Our photographs illustrate some of these partners; the groups that actually make peace happen. Here are some pictures of civil society leaders with whom we have worked including Joseph Ndiaye, founder of the Slave Museum on Goree Island, one of Africa’s most distinguished Action-Research historians. We see a group of Mali’s Save the Children managers in 1989, many of whom went on to become Directors – like Solo Kanté (on the left) who is a leader of World Education. The ‘garden picture’ shows two of the women who have led civil society in the cultural development of West Africa: Carol Hart who is a major patron of painters, and Sabine Koné who is an artiste in the broadest sense: musician, painter, potter, textile designer, teacher and friend of artists of all types and origins.

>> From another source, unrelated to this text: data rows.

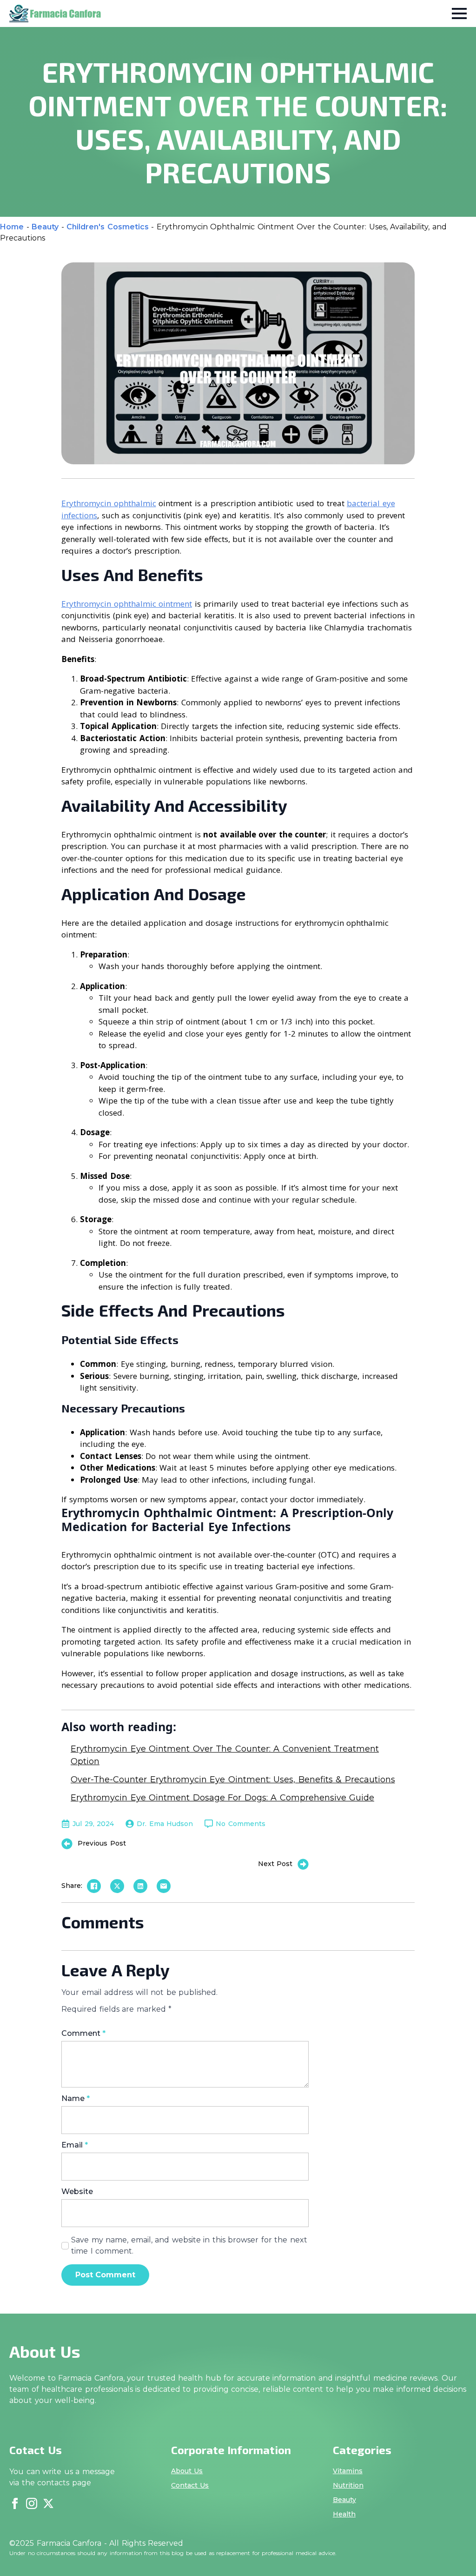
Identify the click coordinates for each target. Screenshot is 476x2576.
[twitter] (48, 2503)
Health (344, 2514)
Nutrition (348, 2485)
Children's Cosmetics (107, 226)
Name (75, 2098)
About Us (187, 2471)
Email (74, 2145)
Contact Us (190, 2485)
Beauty (45, 226)
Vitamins (348, 2471)
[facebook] (14, 2503)
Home (12, 226)
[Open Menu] (459, 13)
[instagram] (31, 2503)
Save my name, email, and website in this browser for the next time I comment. (189, 2245)
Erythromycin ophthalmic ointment (126, 603)
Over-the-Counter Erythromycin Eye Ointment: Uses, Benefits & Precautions (233, 1779)
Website (77, 2191)
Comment (83, 2033)
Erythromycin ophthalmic (108, 503)
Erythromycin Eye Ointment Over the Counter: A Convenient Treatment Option (225, 1755)
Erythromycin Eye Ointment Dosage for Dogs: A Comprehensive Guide (222, 1798)
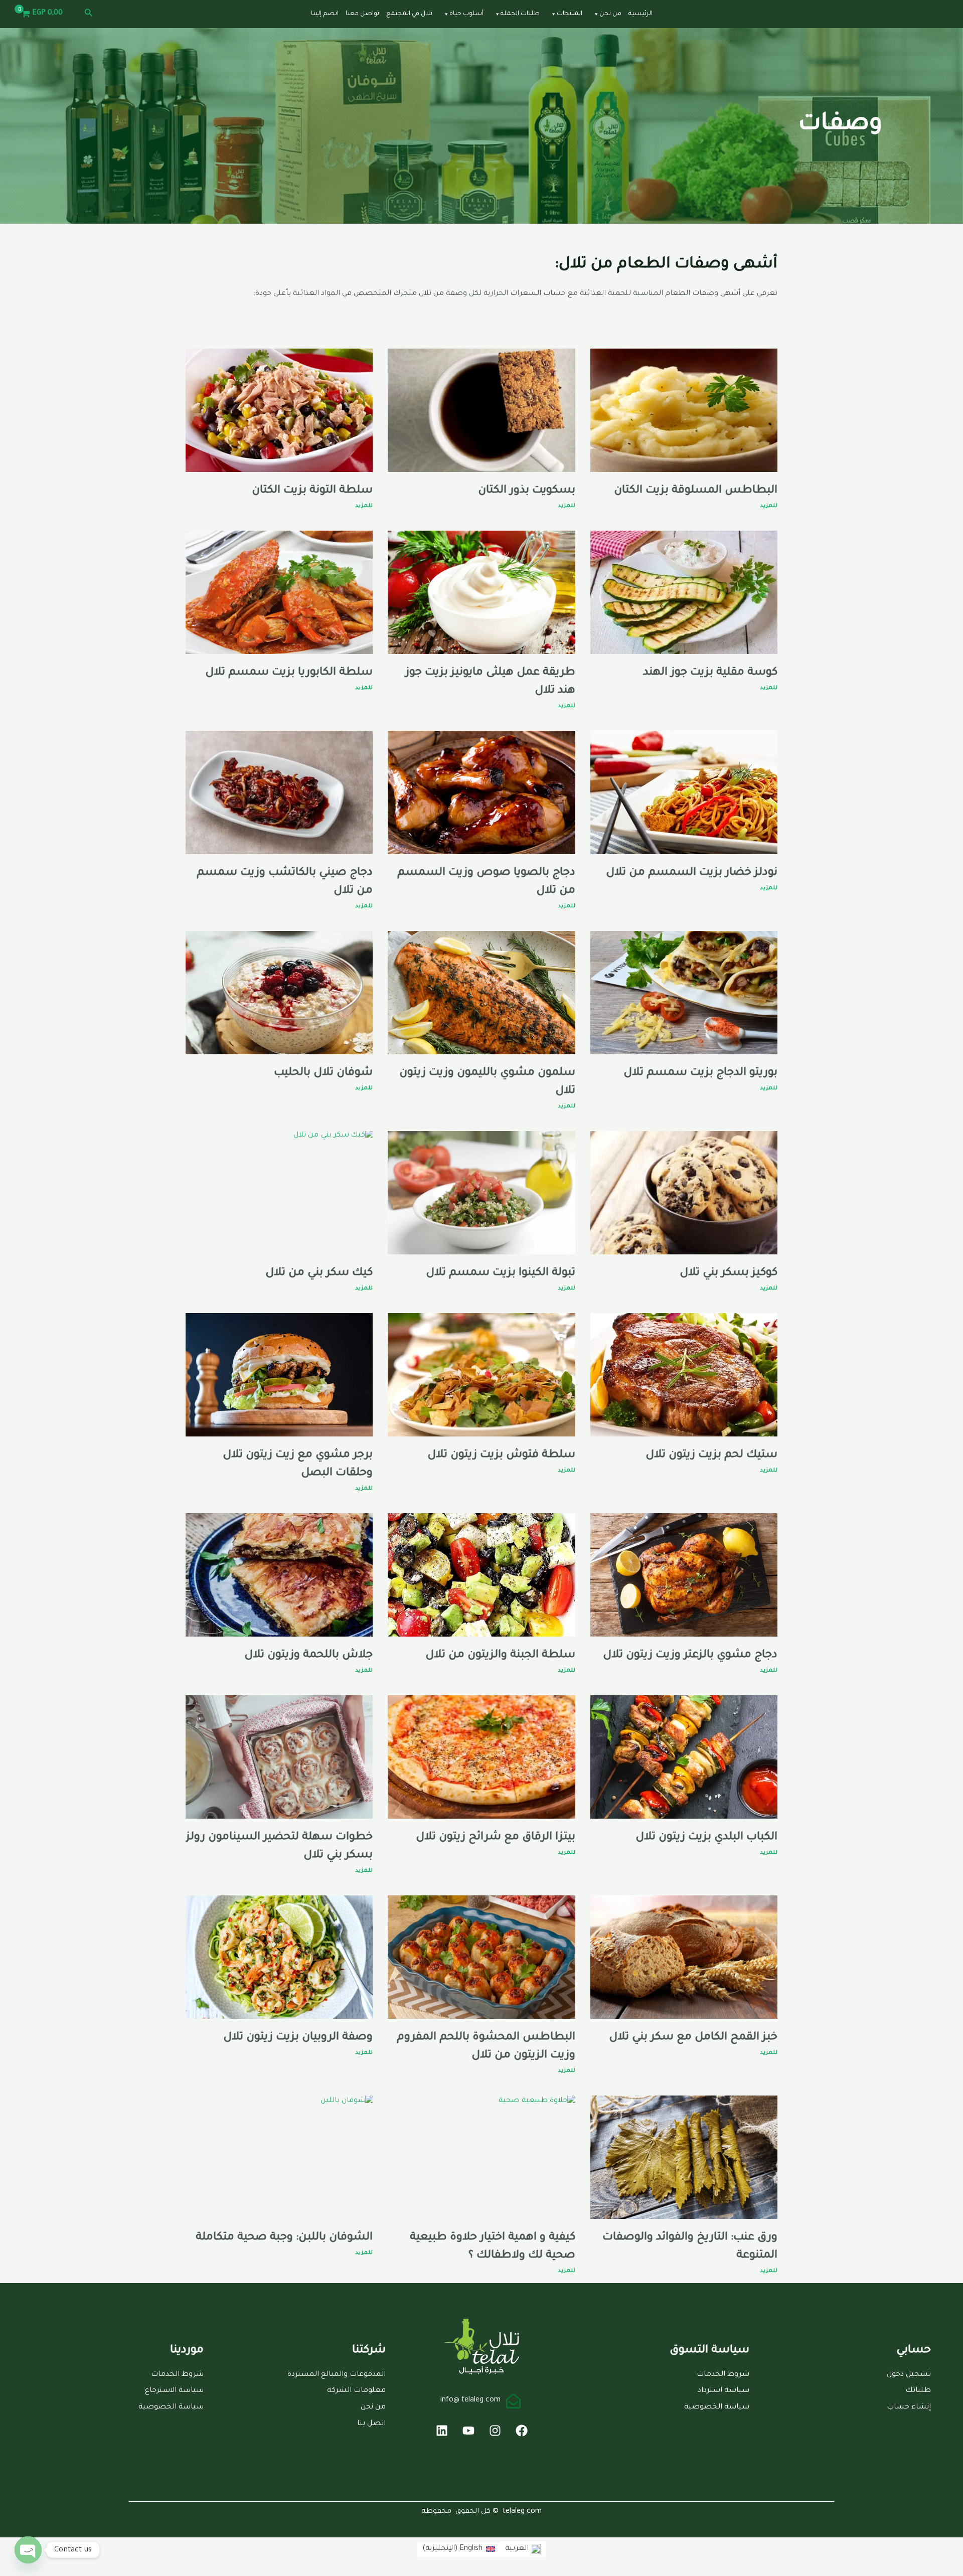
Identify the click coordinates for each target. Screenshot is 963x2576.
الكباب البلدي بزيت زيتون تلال (706, 1838)
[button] (87, 14)
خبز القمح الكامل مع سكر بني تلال (693, 2038)
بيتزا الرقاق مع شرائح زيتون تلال (495, 1838)
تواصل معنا (362, 14)
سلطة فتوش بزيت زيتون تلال (501, 1456)
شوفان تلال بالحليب (323, 1073)
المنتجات (569, 14)
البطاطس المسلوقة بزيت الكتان (695, 491)
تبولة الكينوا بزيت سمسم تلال (500, 1273)
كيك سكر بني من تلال (319, 1273)
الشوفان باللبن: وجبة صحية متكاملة (284, 2238)
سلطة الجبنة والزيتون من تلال (500, 1656)
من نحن (610, 14)
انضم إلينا (325, 14)
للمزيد (768, 506)
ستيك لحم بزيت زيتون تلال (711, 1456)
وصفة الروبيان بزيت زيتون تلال (298, 2038)
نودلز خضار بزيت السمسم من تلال (691, 873)
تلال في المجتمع (409, 14)
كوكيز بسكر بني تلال (728, 1273)
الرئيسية (640, 14)
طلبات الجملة (520, 14)
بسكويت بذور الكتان (526, 491)
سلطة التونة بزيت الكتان (312, 491)
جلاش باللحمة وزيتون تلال (308, 1656)
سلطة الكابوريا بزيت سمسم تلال (289, 673)
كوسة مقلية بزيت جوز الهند (710, 673)
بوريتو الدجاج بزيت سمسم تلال (700, 1073)
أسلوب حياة (466, 14)
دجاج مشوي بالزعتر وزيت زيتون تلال (690, 1656)
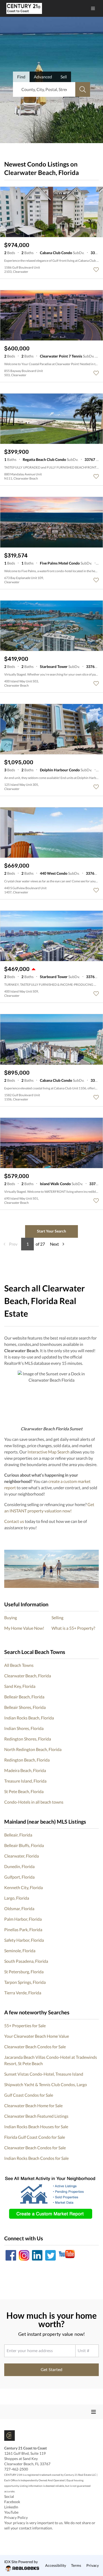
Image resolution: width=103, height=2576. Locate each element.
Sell (63, 76)
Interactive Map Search (48, 1451)
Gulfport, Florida (19, 1876)
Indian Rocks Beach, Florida (29, 1717)
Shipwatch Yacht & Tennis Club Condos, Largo (45, 2084)
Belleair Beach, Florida (24, 1696)
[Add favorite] (96, 269)
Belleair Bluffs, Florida (24, 1845)
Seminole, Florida (19, 1950)
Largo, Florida (16, 1897)
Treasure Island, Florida (25, 1780)
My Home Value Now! (24, 1628)
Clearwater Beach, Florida (27, 1675)
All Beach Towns (19, 1665)
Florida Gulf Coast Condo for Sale (34, 2137)
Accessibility (55, 2565)
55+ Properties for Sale (25, 2025)
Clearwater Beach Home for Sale (33, 2105)
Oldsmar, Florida (19, 1908)
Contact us (14, 1521)
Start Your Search (51, 1231)
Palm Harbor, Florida (23, 1918)
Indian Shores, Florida (24, 1728)
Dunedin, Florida (19, 1866)
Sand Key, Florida (19, 1686)
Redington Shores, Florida (27, 1738)
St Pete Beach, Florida (24, 1791)
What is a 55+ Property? (73, 1628)
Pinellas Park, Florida (23, 1929)
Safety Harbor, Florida (24, 1940)
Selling (57, 1617)
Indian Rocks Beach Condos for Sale (36, 2158)
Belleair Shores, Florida (25, 1707)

The press is a vital part of civil society and our picture of Dr Poulton with Adam Ouloguem honours the leading African woman journalist in the USA. We have a number of distinguished writers and film makers on our lists, and we are committed to using all types of media for promoting Lessons Learned from the field to ensure that mistakes are not repeated, while good recipes are shared widely.


To these leaders of civil society organizations (CSO) we try to give a voice – as we are reminded by the picture of a book on peace building in Sierra Leone that was written by civil society leaders and edited by Anatole Ayissi of Cameroon and Robin Edward Poulton. Political leaders create the conditions for peace, but it is the people themselves and their community leaders who make peace work.